Reduce customer service queries by 80%
Augment the existing platform search for product discovery
Create an additional top-of-the-funnel channel aiding customers in destination discovery and trip planning
Be the go-to channel for travel inspiration

Proof of Concept — A lot of reading + experimentation

April 2023

In developing our AI assistant at Pelago, we set two primary objectives: first, the assistant should be able to interact with internal systems to accomplish tasks we call workflows, and second, answer open-ended questions using existing or augmented knowledge.

Workflows were handled quite efficiently with our existing chatbot. For example, if a user wanted to cancel a booking, the system would process it based on the details provided, and the response would be straightforward — either successful cancellation or failure with reasons. We aimed to replicate this using LLMs but in a more conversational manner.
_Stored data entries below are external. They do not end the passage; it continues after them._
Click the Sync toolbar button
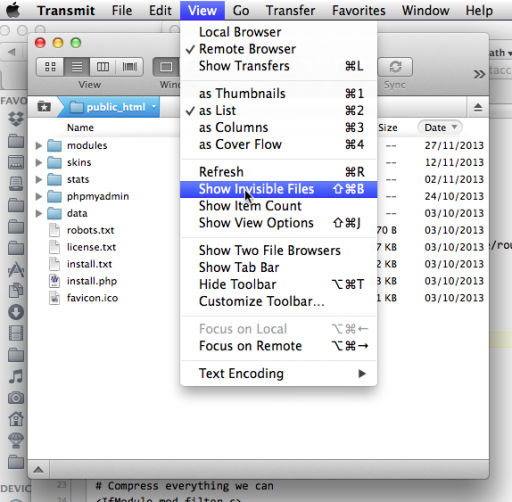Viewport: 512px width, 502px height. click(395, 67)
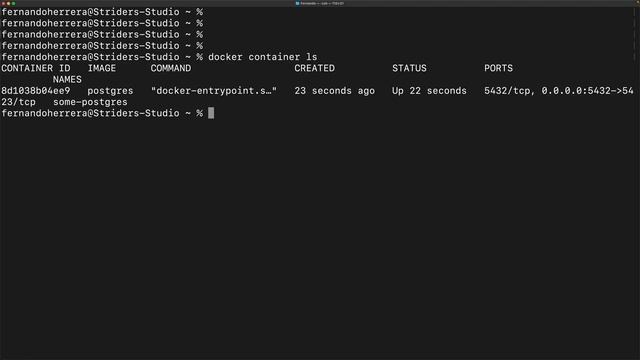The height and width of the screenshot is (360, 640).
Task: Click the 'some-postgres' container name
Action: click(90, 102)
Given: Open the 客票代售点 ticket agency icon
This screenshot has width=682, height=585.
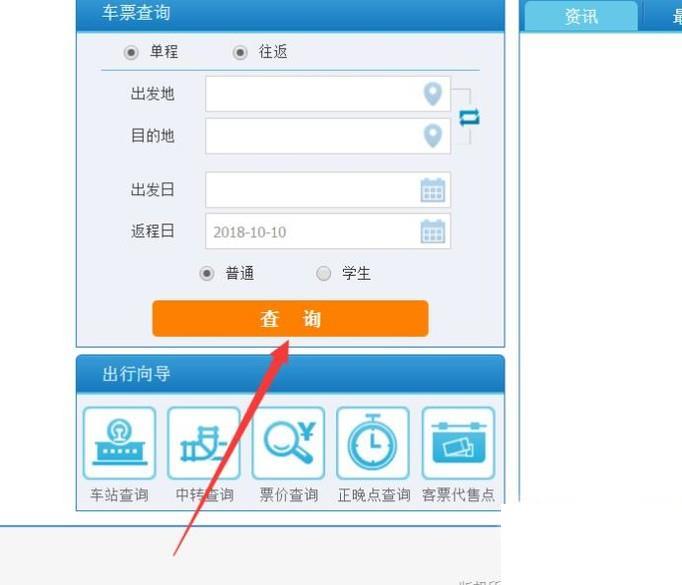Looking at the screenshot, I should (458, 443).
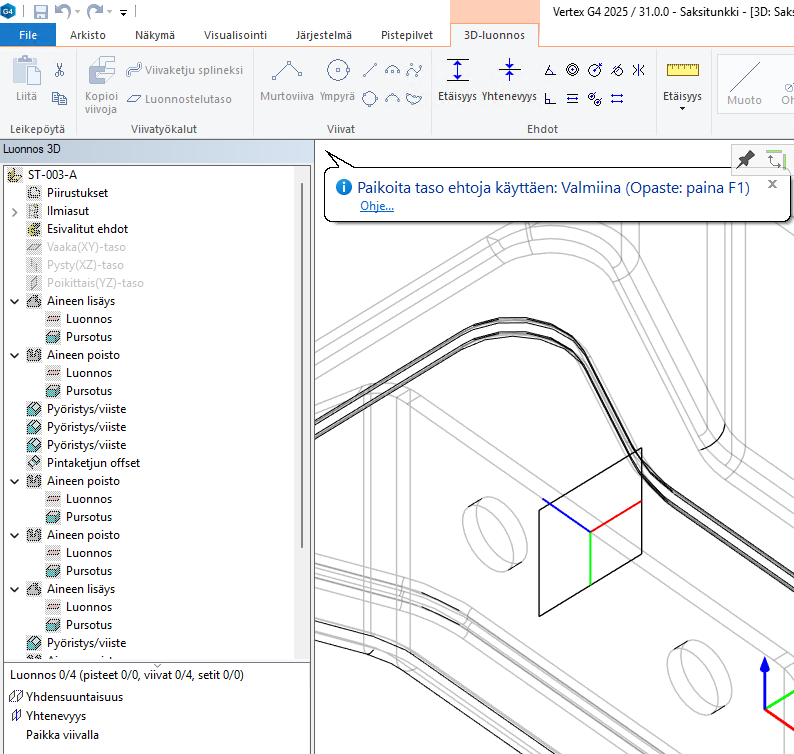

To achieve this, we turned to the open-source community, particularly Langchain and LlamaIndex, which provided new codes and frameworks to make this possible using agents equipped with tools. Agents are an abstraction for an LLM to decide the sequence of actions. Agents can use tools to complete an action. The tools can be anything ranging from a simple Python function to a function call to another LLM to answer specific types of questions. We were looking to use tools to call internal APIs for booking cancellations and vouchers. We experimented quite a bit with Langchain to make the LLM behave (avoid hallucinating) with little luck. Our breakthrough came with OpenAI’s release of OpenAI functions, which significantly improved performance.

Regarding open-ended questions, we categorized them into two types.

Questions for which answers exist in our knowledge base and should be answered from there alone. Examples of these types of questions include “What is the price of Universal Studios Singapore child ticket?”, “How can I change the date of my activity?”, etc. This was a classic use case of the Retrieval Augmented Generation. We used SentenceTransformer to retrieve documents relevant to the question and passed them as context in the prompt.
Questions for which the LLM should answer from the general purpose knowledge it was trained on. Examples include “Can you build me an itinerary for Bali for 4 days?”, “What is the best time to visit Switzerland?”, etc. Here, OpenAI’s GPT 3.5 model proved highly capable.

Our proof of concept was swiftly completed using Gradio, an open-source Python library that facilitated the creation of UI components. We needed a chat interface for user input and conversation maintenance. After successfully testing the prototype with our employees, we were ready to take our AI assistant to the next level.

The A-Team

May 2023

Through the experience of the prototype, we realized the skills we needed for the actual work and team we needed for this project. We started with a lean team comprising a product manager, product designer, software engineers, and data scientists who would design the system end-to-end. Towards the latter part of the project, we added a quality engineer to test the system thoroughly.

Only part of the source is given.